Walser zur Schuldebatte: Problem-Lösungen sind bekannt, es fehlt die Umsetzung

Schmied wird als Ministerin für Ankündigungen in Geschichte eingehen

Wien (OTS) - Vor ein paar Wochen war die drohende Pensionierungswelle bei den LehrerInnen noch ein großes Problem, schließlich gibt es zu wenig Ausbildungsplätze für PädagogInnen. Jetzt soll mit Pensionierungen das Budgetloch saniert werden.
Ohne ein neues Dienstrecht für LehrerInnen wird sich die Finanzlage im Unterrichtsministerium aber immer wieder zuspitzen. "Für ein neues Dienstrecht bräuchte Unterrichtsministerin Schmied innovative Ideen und Durchsetzungskraft - beides fehlt", so Harald Walser, Bildungssprecher der Grünen.

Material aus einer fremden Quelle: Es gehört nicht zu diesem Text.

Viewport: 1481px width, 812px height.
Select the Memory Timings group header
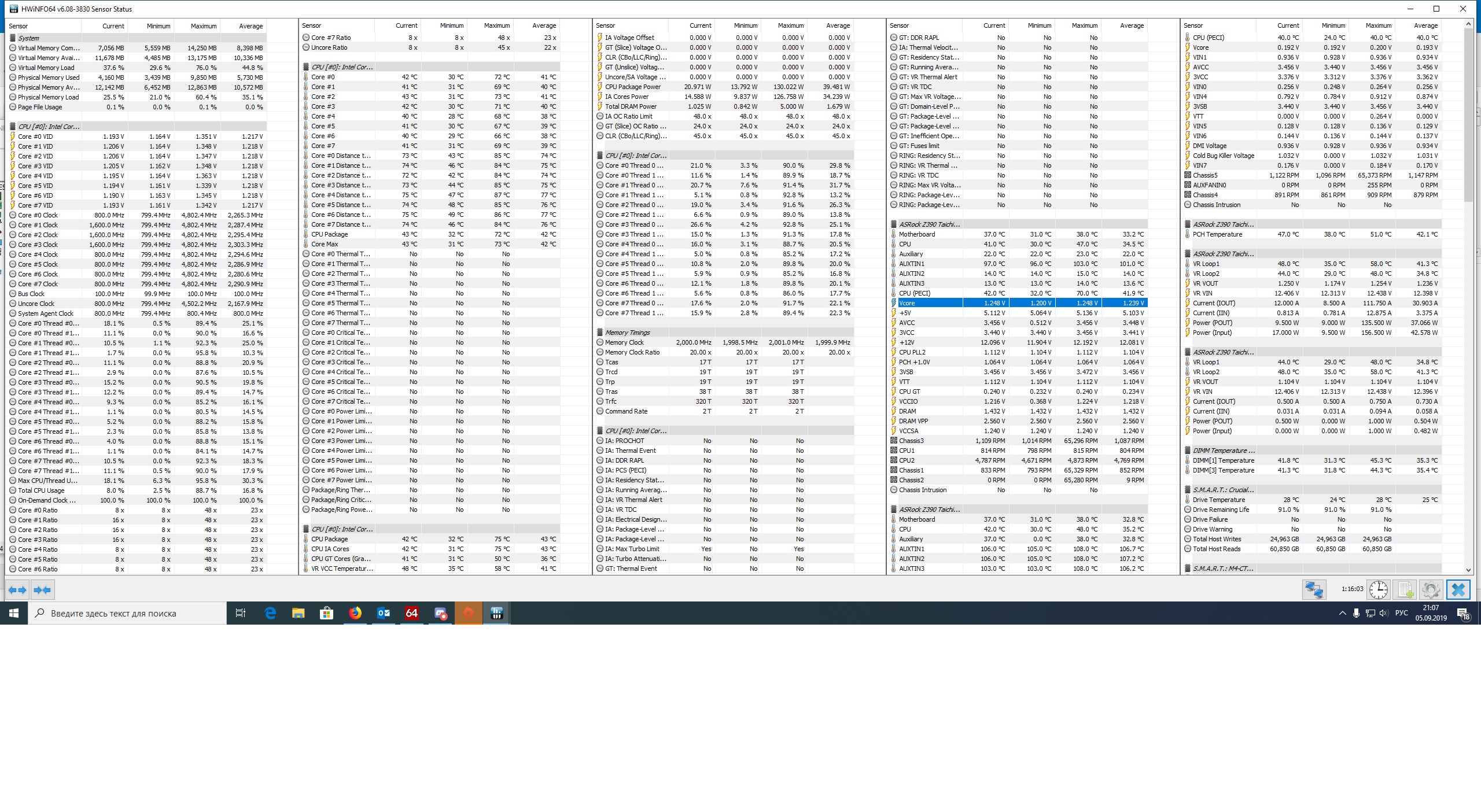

Das österreichische Schulsystem ist deutlich teurer als der EU-Durchschnitt, liefert aber nur mittelmäßige Ergebnisse. Immer nur noch mehr Geld in ein marodes System zu pumpen, kann die Lösung nicht sein. "Wir brauchen dringendst ein völliges Umdenken in der Bildungspolitik. Wir müssen weg von der teuren und ineffektiven Selektion im Unterricht und hin zu einer gemeinsamen Schule, die Kinder als Individuen wahrnimmt und rechtzeitig fördert", so Walser weiter. Allein das pädagogisch sinnlose Wiederholen einer Klasse kostet die SteuerzahlerInnen Jahr für Jahr etwa 300 Millionen Euro. Diese Erkenntnisse sind nicht neu, daher lassen sie sich auch mit den alten Daten aus dem neuen Nationalen Bildungsbericht belegen.

Die Probleme sind bekannt, die Lösungen drängen sich auf. Immer neue Berichte und Studien abzuwarten, das Ergebnis öffentlich zu beklagen und keine aktiven Schritte zur Bewältigung der Bildungsungleichheit, der Budgetineffizienz und zur Leistungssteigerung zu setzen, stellt der Unterrichtsministerin ein denkbar schlechtes Zeugnis aus. "Schmied wird als Ministerin für Ankündigungen und Schulversuche in die Geschichte eingehen."